ACTIVITY:
All lines from the one containing "Click document icon in third table row" through the last line below must be duplicated exactly, with nothing outside that span.
------------------------------
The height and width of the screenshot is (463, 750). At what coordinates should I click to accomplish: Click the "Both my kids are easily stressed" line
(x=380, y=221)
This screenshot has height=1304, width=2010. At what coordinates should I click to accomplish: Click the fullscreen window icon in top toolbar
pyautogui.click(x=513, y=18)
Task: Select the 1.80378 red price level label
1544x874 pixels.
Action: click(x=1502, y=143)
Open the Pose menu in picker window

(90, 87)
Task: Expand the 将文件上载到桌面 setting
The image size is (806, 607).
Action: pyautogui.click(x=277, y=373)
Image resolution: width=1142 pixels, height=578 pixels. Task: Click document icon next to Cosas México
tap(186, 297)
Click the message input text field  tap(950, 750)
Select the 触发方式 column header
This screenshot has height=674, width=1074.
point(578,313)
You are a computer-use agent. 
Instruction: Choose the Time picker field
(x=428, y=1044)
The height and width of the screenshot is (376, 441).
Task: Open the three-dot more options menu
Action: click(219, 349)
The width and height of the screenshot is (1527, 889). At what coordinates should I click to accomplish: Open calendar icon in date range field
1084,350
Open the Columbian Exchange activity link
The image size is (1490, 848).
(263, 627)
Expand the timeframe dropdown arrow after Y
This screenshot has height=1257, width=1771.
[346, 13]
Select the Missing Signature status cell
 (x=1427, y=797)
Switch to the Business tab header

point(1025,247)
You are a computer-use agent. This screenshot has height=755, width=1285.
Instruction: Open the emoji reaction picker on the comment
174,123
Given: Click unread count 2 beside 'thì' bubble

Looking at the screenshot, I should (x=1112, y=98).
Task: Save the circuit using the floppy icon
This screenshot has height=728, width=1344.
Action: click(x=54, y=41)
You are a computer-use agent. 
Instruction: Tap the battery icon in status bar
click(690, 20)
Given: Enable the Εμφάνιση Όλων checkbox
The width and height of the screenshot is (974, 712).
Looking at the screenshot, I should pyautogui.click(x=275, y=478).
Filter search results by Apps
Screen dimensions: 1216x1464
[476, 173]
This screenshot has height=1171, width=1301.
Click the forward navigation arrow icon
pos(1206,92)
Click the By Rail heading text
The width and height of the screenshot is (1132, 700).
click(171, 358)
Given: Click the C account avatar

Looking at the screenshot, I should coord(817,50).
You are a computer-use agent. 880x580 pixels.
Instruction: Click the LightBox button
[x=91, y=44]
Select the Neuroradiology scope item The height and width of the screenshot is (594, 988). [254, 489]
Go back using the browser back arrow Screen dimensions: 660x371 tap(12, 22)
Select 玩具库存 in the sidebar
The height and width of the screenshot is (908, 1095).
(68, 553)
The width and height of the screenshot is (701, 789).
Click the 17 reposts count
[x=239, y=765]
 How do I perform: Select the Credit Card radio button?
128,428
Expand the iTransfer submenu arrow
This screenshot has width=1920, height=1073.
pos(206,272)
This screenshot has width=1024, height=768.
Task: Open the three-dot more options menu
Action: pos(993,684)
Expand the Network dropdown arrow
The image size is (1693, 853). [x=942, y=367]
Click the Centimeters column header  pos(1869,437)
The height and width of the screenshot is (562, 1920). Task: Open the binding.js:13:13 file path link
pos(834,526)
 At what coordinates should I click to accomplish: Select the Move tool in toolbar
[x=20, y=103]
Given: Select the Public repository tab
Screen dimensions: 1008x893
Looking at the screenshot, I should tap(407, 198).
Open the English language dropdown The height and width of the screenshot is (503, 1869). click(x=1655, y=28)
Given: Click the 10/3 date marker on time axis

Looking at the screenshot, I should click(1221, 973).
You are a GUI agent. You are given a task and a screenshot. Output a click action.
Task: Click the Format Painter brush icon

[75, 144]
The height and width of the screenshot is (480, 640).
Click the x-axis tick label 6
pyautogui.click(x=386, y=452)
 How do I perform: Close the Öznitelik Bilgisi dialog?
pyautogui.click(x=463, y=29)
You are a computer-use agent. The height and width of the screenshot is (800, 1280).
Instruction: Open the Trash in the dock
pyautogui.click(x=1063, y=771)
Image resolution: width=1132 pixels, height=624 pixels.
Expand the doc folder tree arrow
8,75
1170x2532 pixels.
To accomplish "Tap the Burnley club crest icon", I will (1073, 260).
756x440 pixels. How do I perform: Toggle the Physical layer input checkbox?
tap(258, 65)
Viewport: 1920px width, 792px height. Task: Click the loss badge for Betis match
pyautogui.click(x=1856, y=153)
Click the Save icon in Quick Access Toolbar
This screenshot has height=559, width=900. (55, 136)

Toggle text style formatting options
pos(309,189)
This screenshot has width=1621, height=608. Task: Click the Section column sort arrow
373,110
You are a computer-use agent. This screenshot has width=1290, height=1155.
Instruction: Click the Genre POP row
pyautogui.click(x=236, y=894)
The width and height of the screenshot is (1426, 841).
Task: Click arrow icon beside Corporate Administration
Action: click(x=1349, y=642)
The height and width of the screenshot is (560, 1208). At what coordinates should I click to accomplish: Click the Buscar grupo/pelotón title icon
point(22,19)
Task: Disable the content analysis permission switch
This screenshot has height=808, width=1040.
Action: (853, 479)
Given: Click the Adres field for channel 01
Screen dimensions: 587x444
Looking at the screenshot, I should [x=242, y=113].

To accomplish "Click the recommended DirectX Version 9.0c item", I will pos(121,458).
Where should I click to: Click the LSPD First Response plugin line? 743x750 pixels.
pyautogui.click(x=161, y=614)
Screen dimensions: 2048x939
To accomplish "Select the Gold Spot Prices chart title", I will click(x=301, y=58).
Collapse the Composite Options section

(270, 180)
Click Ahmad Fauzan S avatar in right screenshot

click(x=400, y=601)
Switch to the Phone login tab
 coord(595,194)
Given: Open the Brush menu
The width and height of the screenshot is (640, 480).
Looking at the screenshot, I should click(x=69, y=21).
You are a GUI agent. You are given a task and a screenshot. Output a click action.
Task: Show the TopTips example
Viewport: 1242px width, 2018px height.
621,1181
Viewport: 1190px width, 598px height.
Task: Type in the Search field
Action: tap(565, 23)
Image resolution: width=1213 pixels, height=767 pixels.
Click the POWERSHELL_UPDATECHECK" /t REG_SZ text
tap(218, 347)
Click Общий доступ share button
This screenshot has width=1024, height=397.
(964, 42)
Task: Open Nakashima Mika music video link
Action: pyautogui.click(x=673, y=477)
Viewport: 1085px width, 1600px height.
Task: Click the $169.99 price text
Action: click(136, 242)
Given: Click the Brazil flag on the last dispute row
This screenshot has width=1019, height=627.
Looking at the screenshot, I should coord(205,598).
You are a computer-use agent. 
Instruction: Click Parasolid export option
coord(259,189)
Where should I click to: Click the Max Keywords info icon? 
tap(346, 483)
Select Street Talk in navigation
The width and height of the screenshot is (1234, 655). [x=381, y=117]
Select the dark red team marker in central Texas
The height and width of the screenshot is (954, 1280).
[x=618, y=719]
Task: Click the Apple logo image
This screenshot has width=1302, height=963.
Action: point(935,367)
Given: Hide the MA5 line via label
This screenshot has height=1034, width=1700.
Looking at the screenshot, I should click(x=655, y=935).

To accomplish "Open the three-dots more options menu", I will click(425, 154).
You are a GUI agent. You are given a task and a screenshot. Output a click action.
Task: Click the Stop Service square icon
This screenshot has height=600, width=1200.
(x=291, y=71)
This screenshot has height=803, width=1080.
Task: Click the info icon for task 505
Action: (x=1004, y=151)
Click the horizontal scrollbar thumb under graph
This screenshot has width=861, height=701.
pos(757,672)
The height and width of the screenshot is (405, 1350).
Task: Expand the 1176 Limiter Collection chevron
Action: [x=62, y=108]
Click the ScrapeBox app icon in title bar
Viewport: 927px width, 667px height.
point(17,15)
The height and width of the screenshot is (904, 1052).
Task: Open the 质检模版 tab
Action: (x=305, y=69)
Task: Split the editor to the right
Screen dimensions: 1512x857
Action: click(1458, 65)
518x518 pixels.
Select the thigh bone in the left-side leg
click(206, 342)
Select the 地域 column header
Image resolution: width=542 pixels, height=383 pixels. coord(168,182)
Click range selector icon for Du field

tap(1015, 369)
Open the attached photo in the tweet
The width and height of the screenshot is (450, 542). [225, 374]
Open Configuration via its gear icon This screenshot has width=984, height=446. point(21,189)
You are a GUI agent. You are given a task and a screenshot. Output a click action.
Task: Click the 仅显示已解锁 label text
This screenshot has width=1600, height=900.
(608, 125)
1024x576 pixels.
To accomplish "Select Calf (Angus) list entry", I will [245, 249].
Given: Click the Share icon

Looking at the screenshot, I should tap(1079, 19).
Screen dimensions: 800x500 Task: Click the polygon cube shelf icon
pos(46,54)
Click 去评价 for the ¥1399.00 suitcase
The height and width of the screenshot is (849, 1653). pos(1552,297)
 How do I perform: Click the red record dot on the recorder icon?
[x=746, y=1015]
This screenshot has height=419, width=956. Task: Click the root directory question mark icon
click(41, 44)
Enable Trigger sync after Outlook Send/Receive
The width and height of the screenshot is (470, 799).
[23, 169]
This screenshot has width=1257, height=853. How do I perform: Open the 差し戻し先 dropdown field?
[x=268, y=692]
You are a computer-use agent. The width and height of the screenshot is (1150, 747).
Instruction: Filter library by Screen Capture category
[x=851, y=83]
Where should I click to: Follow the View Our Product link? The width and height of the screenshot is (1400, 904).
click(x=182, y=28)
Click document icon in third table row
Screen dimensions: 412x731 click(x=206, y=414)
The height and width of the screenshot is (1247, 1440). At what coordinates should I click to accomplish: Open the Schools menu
------------------------------
RESPONSE AREA:
Click document icon in third table row
Screen dimensions: 412x731 click(x=206, y=414)
The height and width of the screenshot is (1247, 1440). At what coordinates should I click to accomplish: Open the Schools menu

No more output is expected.